39- Je miste me

867 16 0
                                    

P.o.v. Charlotte
Over drie dagen gaan we naar Londen, ik ben best wel zenuwachtig eigenlijk. Ik heb er wel zin in, maar het is toch spannend.

Anna gaat niet mee, waardoor onze vriendengroep een oneven aantal heeft. Wat betekent dat 1 van ons alleen zit.

Jess heb ik de afgelopen week niet op school gezien en de week daarvoor was hij er ook niet veel. Niet dat ik daardoor minder aan hem dacht, nee ik dacht misschien zelf wel meer aan hem.

Het is vrijdagmiddag het allerlaatste lesuur. Ik kijk verveeld uit het raam. Ik heb Wiskunde nu, verwachten leraren echt dat je het laatste uur op vrijdag nog iets doet? Pfff...

De bel gaat eindelijk en ik loop naar mijn kluisje voor mijn jas en nog wat spullen. Bij mijn kluisje staan Oliver en Samuel. 'Hai?', zeg ik vragend. 'Ja, hai Lot.', zegt Oliver. 'Hai.', zegt Samuel. 'Wat is er aan de hand?', vraag ik neutraal. De jongens kijken elkaar aan, vervolgens kijken ze weer naar mij. 'Waar is Jess?', vraagt Samuel. 'Weet ik veel, hoe moet ik dat weten?'

'Nou, uhm... jullie gaan met elkaar om...?', probeert Oliver. 'Nee, ik was bij hem thuis voor het werkstuk.', zeg ik. 'Oké dan.', zegt Oliver. 'Oké, tot maandag.', zegt Samuel. 'Tot vanavond, ik ga naar Tommy met Samuel.', zegt Oliver. 'Doei.', zeg ik ze.

Ik pak mijn spullen en fiets naar huis. Ik pak wat te drinken en te eten en ga op de bank zitten. Ik start Netflix op en kijk verder naar mijn serie.
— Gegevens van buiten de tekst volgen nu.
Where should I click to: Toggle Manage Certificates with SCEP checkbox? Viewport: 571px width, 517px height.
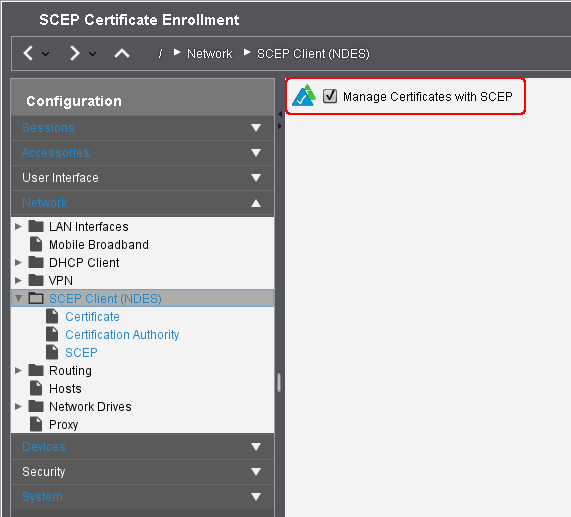coord(330,96)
Mijn gedachtes dwalen af. Zal ik Jess een berichtje sturen? Zo ja wat dan precies? Ik pak mijn telefoon en open het gesprek.

Ik begin te typen:
"Hey, waar ben je?" Nee, dat klinkt zo vaag. Hmm... dit dan misschien: "hey, Samuel en Oliver vroegen aan me waar je zit. Dus waar zit je?"? Ja dat kan wel.

Ik: Hey, Samuel en Oliver vroegen me waar je zit. Dus waar zit je?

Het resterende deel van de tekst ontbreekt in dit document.